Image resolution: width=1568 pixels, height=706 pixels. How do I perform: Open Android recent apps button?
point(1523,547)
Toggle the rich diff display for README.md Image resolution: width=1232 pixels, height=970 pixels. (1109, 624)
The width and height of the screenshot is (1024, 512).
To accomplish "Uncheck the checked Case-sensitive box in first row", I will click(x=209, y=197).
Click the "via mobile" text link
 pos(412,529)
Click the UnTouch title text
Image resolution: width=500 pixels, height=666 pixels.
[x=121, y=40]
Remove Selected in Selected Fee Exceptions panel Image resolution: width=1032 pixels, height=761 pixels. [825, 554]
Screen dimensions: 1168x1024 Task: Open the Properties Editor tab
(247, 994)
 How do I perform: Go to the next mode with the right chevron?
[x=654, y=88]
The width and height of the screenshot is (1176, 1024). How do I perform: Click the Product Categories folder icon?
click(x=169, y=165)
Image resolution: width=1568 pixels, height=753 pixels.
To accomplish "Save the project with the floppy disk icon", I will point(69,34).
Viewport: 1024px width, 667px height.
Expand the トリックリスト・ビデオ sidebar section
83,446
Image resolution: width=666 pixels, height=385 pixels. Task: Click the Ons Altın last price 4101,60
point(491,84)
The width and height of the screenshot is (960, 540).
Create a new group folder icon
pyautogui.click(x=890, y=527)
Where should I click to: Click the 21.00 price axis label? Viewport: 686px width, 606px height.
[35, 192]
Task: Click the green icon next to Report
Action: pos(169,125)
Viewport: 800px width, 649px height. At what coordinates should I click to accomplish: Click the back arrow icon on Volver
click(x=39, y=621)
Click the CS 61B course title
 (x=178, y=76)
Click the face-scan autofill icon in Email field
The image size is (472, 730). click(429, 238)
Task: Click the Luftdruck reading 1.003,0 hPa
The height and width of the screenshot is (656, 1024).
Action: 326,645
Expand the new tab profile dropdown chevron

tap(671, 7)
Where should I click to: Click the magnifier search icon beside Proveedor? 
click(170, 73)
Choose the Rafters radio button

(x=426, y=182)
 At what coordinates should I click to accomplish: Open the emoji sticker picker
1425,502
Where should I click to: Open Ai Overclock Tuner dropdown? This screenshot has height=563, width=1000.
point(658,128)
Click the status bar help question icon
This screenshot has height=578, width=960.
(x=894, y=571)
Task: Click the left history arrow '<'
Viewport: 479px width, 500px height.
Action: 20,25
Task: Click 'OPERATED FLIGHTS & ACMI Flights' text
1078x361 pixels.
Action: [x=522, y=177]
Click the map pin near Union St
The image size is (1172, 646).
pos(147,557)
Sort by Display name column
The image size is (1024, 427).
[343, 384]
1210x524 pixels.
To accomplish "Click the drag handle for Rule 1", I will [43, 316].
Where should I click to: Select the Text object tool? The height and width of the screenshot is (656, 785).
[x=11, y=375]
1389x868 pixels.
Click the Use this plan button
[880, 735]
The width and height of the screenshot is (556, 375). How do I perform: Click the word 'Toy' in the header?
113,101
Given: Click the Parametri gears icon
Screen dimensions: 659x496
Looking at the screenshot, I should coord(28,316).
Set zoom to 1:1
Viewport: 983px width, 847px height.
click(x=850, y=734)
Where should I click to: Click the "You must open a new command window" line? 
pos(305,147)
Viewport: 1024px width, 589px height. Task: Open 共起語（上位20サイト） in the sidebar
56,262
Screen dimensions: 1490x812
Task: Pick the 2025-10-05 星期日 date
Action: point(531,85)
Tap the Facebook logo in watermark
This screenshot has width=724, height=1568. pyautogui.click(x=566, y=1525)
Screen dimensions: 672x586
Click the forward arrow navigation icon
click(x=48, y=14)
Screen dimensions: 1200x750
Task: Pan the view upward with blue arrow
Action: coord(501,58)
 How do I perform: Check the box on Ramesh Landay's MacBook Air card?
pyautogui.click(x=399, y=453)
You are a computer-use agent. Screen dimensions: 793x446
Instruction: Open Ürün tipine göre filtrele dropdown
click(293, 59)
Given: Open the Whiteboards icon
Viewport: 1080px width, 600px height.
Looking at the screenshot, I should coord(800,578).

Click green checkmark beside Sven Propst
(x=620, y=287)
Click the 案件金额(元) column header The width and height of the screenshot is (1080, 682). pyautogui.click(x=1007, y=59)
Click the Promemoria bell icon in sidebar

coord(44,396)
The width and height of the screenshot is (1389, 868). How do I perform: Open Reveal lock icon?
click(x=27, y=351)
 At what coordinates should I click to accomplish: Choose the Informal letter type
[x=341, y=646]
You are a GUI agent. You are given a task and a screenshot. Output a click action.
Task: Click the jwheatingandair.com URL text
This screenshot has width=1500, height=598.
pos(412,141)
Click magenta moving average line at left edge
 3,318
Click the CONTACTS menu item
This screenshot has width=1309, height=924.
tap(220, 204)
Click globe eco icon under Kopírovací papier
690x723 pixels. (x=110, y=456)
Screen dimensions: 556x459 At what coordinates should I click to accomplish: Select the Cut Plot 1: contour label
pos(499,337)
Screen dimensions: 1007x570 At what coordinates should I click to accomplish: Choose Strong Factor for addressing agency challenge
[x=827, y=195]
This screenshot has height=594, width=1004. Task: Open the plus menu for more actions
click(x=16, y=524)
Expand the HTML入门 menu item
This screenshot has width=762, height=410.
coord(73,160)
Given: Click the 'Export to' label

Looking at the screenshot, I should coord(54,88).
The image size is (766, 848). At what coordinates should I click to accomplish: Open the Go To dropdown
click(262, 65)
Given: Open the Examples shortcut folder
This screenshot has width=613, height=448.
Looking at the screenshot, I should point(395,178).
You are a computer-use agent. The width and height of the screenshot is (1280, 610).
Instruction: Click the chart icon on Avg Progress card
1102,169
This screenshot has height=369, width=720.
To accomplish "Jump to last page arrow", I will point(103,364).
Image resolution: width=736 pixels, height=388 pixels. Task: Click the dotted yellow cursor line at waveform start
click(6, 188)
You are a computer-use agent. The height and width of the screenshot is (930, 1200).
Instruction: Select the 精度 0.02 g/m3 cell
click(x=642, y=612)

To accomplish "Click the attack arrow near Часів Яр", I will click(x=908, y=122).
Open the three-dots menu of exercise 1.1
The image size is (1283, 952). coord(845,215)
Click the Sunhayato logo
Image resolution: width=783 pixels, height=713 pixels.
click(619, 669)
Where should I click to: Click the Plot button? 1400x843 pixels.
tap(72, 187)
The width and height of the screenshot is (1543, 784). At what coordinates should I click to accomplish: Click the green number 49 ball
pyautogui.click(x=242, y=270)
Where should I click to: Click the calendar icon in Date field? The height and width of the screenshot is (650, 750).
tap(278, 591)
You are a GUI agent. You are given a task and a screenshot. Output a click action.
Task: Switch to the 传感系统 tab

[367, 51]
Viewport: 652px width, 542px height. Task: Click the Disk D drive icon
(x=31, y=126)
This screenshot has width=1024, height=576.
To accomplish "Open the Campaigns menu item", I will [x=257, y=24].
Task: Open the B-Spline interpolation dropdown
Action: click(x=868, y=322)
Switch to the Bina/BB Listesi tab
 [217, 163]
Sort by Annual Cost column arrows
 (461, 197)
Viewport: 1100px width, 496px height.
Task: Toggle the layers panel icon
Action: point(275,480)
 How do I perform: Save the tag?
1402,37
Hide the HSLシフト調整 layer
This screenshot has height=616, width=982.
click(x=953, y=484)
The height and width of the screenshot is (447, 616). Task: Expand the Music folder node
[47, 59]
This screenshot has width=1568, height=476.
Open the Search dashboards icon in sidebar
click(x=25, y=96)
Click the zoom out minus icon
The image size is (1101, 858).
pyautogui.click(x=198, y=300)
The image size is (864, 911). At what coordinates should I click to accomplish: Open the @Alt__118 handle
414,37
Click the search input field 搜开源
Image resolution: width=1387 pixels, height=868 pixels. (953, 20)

------------------------------------

● WORK ORDER
With nothing left out, transcribe the records above exactly.

● TASK RESULT
Image resolution: width=1568 pixels, height=706 pixels. How do I perform: Open Android recent apps button?
point(1523,547)
Toggle the rich diff display for README.md Image resolution: width=1232 pixels, height=970 pixels. (1109, 624)
The width and height of the screenshot is (1024, 512).
To accomplish "Uncheck the checked Case-sensitive box in first row", I will click(x=209, y=197).
Click the "via mobile" text link
 pos(412,529)
Click the UnTouch title text
Image resolution: width=500 pixels, height=666 pixels.
[x=121, y=40]
Remove Selected in Selected Fee Exceptions panel Image resolution: width=1032 pixels, height=761 pixels. [825, 554]
Screen dimensions: 1168x1024 Task: Open the Properties Editor tab
(247, 994)
 How do I perform: Go to the next mode with the right chevron?
[x=654, y=88]
The width and height of the screenshot is (1176, 1024). How do I perform: Click the Product Categories folder icon?
click(x=169, y=165)
Image resolution: width=1568 pixels, height=753 pixels.
To accomplish "Save the project with the floppy disk icon", I will point(69,34).
Viewport: 1024px width, 667px height.
Expand the トリックリスト・ビデオ sidebar section
83,446
Image resolution: width=666 pixels, height=385 pixels. Task: Click the Ons Altın last price 4101,60
point(491,84)
The width and height of the screenshot is (960, 540).
Create a new group folder icon
pyautogui.click(x=890, y=527)
Where should I click to: Click the 21.00 price axis label? Viewport: 686px width, 606px height.
[35, 192]
Task: Click the green icon next to Report
Action: pos(169,125)
Viewport: 800px width, 649px height. At what coordinates should I click to accomplish: Click the back arrow icon on Volver
click(x=39, y=621)
Click the CS 61B course title
 (x=178, y=76)
Click the face-scan autofill icon in Email field
The image size is (472, 730). click(429, 238)
Task: Click the Luftdruck reading 1.003,0 hPa
The height and width of the screenshot is (656, 1024).
Action: 326,645
Expand the new tab profile dropdown chevron

tap(671, 7)
Where should I click to: Click the magnifier search icon beside Proveedor? 
click(170, 73)
Choose the Rafters radio button

(x=426, y=182)
 At what coordinates should I click to accomplish: Open the emoji sticker picker
1425,502
Where should I click to: Open Ai Overclock Tuner dropdown? This screenshot has height=563, width=1000.
point(658,128)
Click the status bar help question icon
This screenshot has height=578, width=960.
(x=894, y=571)
Task: Click the left history arrow '<'
Viewport: 479px width, 500px height.
Action: 20,25
Task: Click 'OPERATED FLIGHTS & ACMI Flights' text
1078x361 pixels.
Action: [x=522, y=177]
Click the map pin near Union St
The image size is (1172, 646).
pos(147,557)
Sort by Display name column
The image size is (1024, 427).
[343, 384]
1210x524 pixels.
To accomplish "Click the drag handle for Rule 1", I will [43, 316].
Where should I click to: Select the Text object tool? The height and width of the screenshot is (656, 785).
[x=11, y=375]
1389x868 pixels.
Click the Use this plan button
[880, 735]
The width and height of the screenshot is (556, 375). How do I perform: Click the word 'Toy' in the header?
113,101
Given: Click the Parametri gears icon
Screen dimensions: 659x496
Looking at the screenshot, I should coord(28,316).
Set zoom to 1:1
Viewport: 983px width, 847px height.
click(x=850, y=734)
Where should I click to: Click the "You must open a new command window" line? 
pos(305,147)
Viewport: 1024px width, 589px height. Task: Open 共起語（上位20サイト） in the sidebar
56,262
Screen dimensions: 1490x812
Task: Pick the 2025-10-05 星期日 date
Action: point(531,85)
Tap the Facebook logo in watermark
This screenshot has width=724, height=1568. pyautogui.click(x=566, y=1525)
Screen dimensions: 672x586
Click the forward arrow navigation icon
click(x=48, y=14)
Screen dimensions: 1200x750
Task: Pan the view upward with blue arrow
Action: coord(501,58)
 How do I perform: Check the box on Ramesh Landay's MacBook Air card?
pyautogui.click(x=399, y=453)
You are a computer-use agent. Screen dimensions: 793x446
Instruction: Open Ürün tipine göre filtrele dropdown
click(293, 59)
Given: Open the Whiteboards icon
Viewport: 1080px width, 600px height.
Looking at the screenshot, I should coord(800,578).

Click green checkmark beside Sven Propst
(x=620, y=287)
Click the 案件金额(元) column header The width and height of the screenshot is (1080, 682). pyautogui.click(x=1007, y=59)
Click the Promemoria bell icon in sidebar

coord(44,396)
The width and height of the screenshot is (1389, 868). How do I perform: Open Reveal lock icon?
click(x=27, y=351)
 At what coordinates should I click to accomplish: Choose the Informal letter type
[x=341, y=646]
You are a GUI agent. You are given a task and a screenshot. Output a click action.
Task: Click the jwheatingandair.com URL text
This screenshot has width=1500, height=598.
pos(412,141)
Click magenta moving average line at left edge
 3,318
Click the CONTACTS menu item
This screenshot has width=1309, height=924.
tap(220, 204)
Click globe eco icon under Kopírovací papier
690x723 pixels. (x=110, y=456)
Screen dimensions: 556x459 At what coordinates should I click to accomplish: Select the Cut Plot 1: contour label
pos(499,337)
Screen dimensions: 1007x570 At what coordinates should I click to accomplish: Choose Strong Factor for addressing agency challenge
[x=827, y=195]
This screenshot has height=594, width=1004. Task: Open the plus menu for more actions
click(x=16, y=524)
Expand the HTML入门 menu item
This screenshot has width=762, height=410.
coord(73,160)
Given: Click the 'Export to' label

Looking at the screenshot, I should coord(54,88).
The image size is (766, 848). At what coordinates should I click to accomplish: Open the Go To dropdown
click(262, 65)
Given: Open the Examples shortcut folder
This screenshot has width=613, height=448.
Looking at the screenshot, I should point(395,178).
You are a computer-use agent. The width and height of the screenshot is (1280, 610).
Instruction: Click the chart icon on Avg Progress card
1102,169
This screenshot has height=369, width=720.
To accomplish "Jump to last page arrow", I will point(103,364).
Image resolution: width=736 pixels, height=388 pixels. Task: Click the dotted yellow cursor line at waveform start
click(6, 188)
You are a computer-use agent. The height and width of the screenshot is (930, 1200).
Instruction: Select the 精度 0.02 g/m3 cell
click(x=642, y=612)

To accomplish "Click the attack arrow near Часів Яр", I will click(x=908, y=122).
Open the three-dots menu of exercise 1.1
The image size is (1283, 952). coord(845,215)
Click the Sunhayato logo
Image resolution: width=783 pixels, height=713 pixels.
click(619, 669)
Where should I click to: Click the Plot button? 1400x843 pixels.
tap(72, 187)
The width and height of the screenshot is (1543, 784). At what coordinates should I click to accomplish: Click the green number 49 ball
pyautogui.click(x=242, y=270)
Where should I click to: Click the calendar icon in Date field? The height and width of the screenshot is (650, 750).
tap(278, 591)
You are a GUI agent. You are given a task and a screenshot. Output a click action.
Task: Switch to the 传感系统 tab

[367, 51]
Viewport: 652px width, 542px height. Task: Click the Disk D drive icon
(x=31, y=126)
This screenshot has width=1024, height=576.
To accomplish "Open the Campaigns menu item", I will [x=257, y=24].
Task: Open the B-Spline interpolation dropdown
Action: click(x=868, y=322)
Switch to the Bina/BB Listesi tab
 [217, 163]
Sort by Annual Cost column arrows
 (461, 197)
Viewport: 1100px width, 496px height.
Task: Toggle the layers panel icon
Action: point(275,480)
 How do I perform: Save the tag?
1402,37
Hide the HSLシフト調整 layer
This screenshot has height=616, width=982.
click(x=953, y=484)
The height and width of the screenshot is (447, 616). Task: Expand the Music folder node
[47, 59]
This screenshot has width=1568, height=476.
Open the Search dashboards icon in sidebar
click(x=25, y=96)
Click the zoom out minus icon
The image size is (1101, 858).
pyautogui.click(x=198, y=300)
The image size is (864, 911). At what coordinates should I click to accomplish: Open the @Alt__118 handle
414,37
Click the search input field 搜开源
Image resolution: width=1387 pixels, height=868 pixels. (953, 20)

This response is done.